È lo stesso Bertinotti, una decina di anni dopo, a riflettere sull'occasione mancata rappresentata dal portato di Genova 2001. La sua analisi critica fa lava non sulla troppa innovazione praticata, ma, semmai, su un deficit di innovazione che non gli ha permesso di andare fino in fondo. Il movimento dei movimenti – sia per la dimensione mondiale, sia per i temi e le scelte organizzative che pratica – fa, sostanzialmente, due operazioni: 1) salta l'analisi sul fallimento del movimento operaio e della sinistra novecentesche proponendo, però, un impianto culturale (e, per certi versi, anche organizzativo) esterno a quella sconfitta; 2) consolida, progressivamente, una vocazione anticapitalista e di trasformazione della società. Un movimento che parte dunque dagli effetti della globalizzazione neoliberista sulla nuda vita delle persone piuttosto che dalla individuazione delle cause prime dello sfruttamento e dell'alienazione. Proprio quelle ispirazioni e ragioni abbandonate dalla parte maggioritaria della sinistra europea negli anni Novanta del secolo scorso perché, al contrario, aveva puntato tutto sul governo della modernizzazione capitalistica. L'altra sinistra, quella incarnata nel nostro paese principalmente da Rifondazione comunista, se da un lato sta dentro il movimento come soggetto fra soggetti – alla pari e orizzontalmente –, quando si tratta davvero di scegliere perde l'occasione più importante. Quando il movimento è in piena, non ha il coraggio di praticare fino in fondo il tentativo di rinascita di una nuova sinistra capace di rompere col passato per dare vita a una uscita innovativa e da sinistra rispetto alla crisi del movimento operaio del Novecento. Un'operazione, come più volte lo stesso Bertinotti ha sottolineato, che sarebbe stata simmetrica e opposta a quella perseguita da Occhetto: bisognava operare un rinnovamento radicale della forma-partito – che ancora si chiamava "comunista" – sciogliendo il Prc e rifondando una sinistra nuova attraverso il rapporto prevalente col movimento dei movimenti. È mancata, ancora una volta, la connessione sentimentale.


Fermi al 2008

La nascita del Partito democratico, neanche a dirlo, potrebbe rappresentare paradigmaticamente, il tradimento dei tradimenti: fusione a freddo estranea alla storia e al popolo, in una escalation più o meno costante da Walter Veltroni a Matteo Renzi (con la timida parentesi pseudo-socialdemocratica di Pier Luigi Bersani). Probabilmente, nemmeno un tradimento classico, visto che le intervenute progressive approssimazioni teorico-politiche – dal Pci al Pds ai Ds... – avevano già consumato tutto il consumabile (con la sola eccezione della veracità delle Feste dell'Unità).

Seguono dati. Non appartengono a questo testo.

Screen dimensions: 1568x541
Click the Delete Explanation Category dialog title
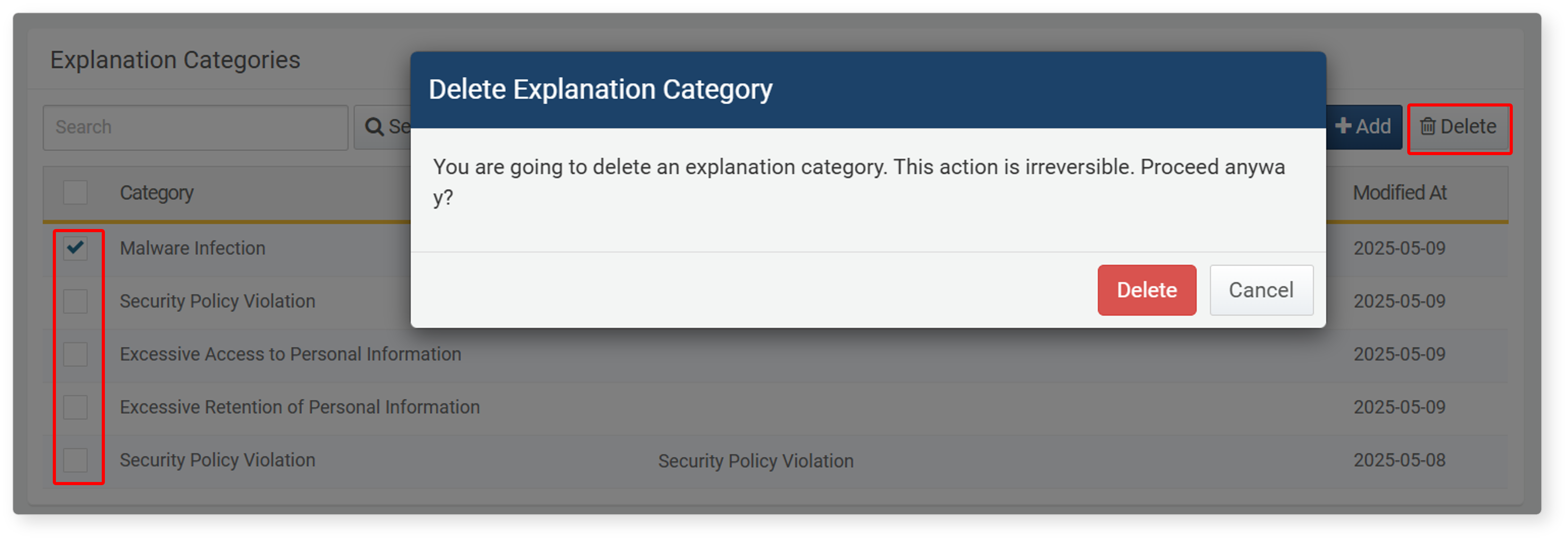600,90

La sinistra orfana di se stessa, sconnessa sentimentalmente e, addirittura, in versione extraparlamentare dal 2008 al 2013 c'ha provato a ritrovarsi... ma, pensandoci bene, a ritrovare che cosa?

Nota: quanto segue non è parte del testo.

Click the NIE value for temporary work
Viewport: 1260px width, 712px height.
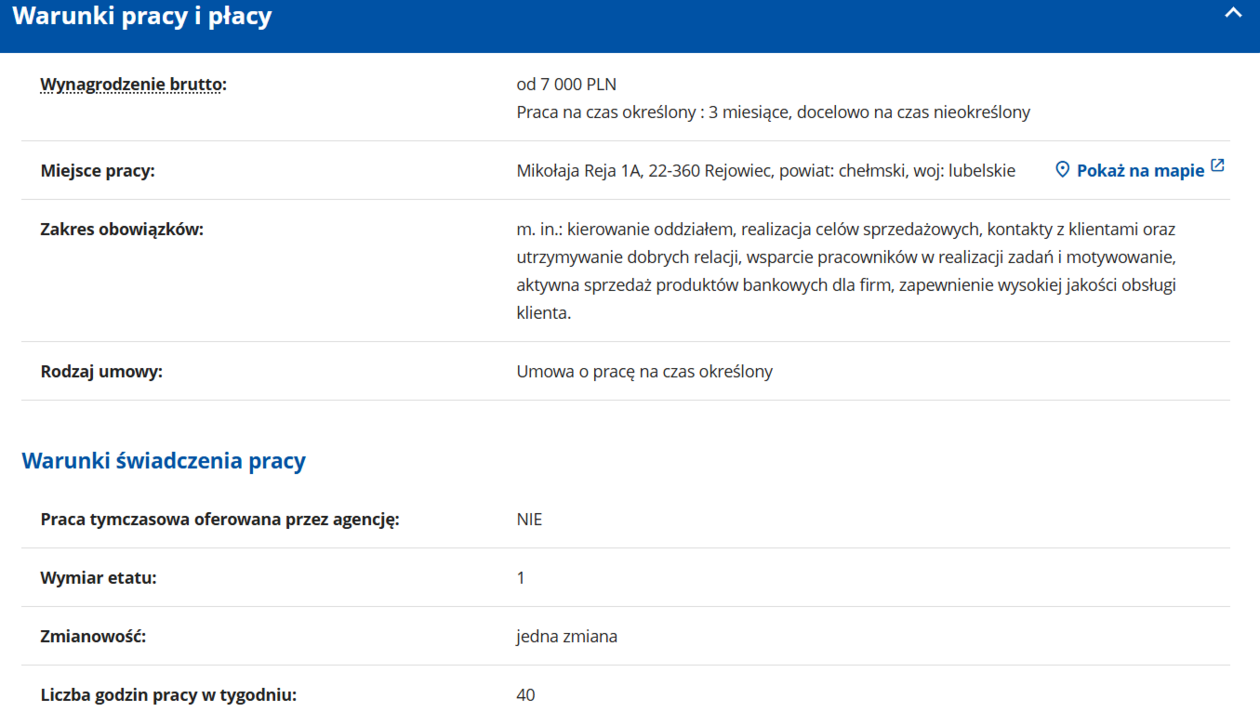point(529,520)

Prendendo il toro per le corna, oggi la domanda più ricorrente è la seguente: perché, nel solco del movimento dei movimenti, in Spagna c'è Podemos, in Grecia Syriza (con le loro peculiarità, ci mancherebbe altro!) e qui in Italia niente di tutto questo? La risposta è duplice e, forse, troppo semplice (o semplicistica), ma in molti la fanno suonare così: il Movimento 5 Stelle, da un lato, e l'astensione, dall'altro, hanno occupato lo spazio politico che altrove è di Podemos e di Syriza; Grillo e non-voto si sono inseriti – a sinistra – in una legittima domanda di cambiamento mista a rassegnazione/esasperazione/indignazione. E gli Alexis Tsipras (anche nell'ultima versione post-referendum del 5 luglio e post-mediazione con la Troika, dunque pre-elettorale) o i Pablo Iglesias di turno (binomio giovane-innovatore, che addirittura non fa l'alleanza con Izquierda Unida alle elezioni politiche) sono incarnati qui in Italia dal quarantenne Matteo Renzi (per quanto appannato possa sembrare negli ultimi mesi, vedi il dibattito su Renzi 1 e Renzi 2). Chiaramente, per spiegare questo approdo, non possiamo non considerare il populismo di cui il paese è stato vittima nel ventennio berlusconiano: quale evoluzione/involuzione ci potevamo aspettare se non questa?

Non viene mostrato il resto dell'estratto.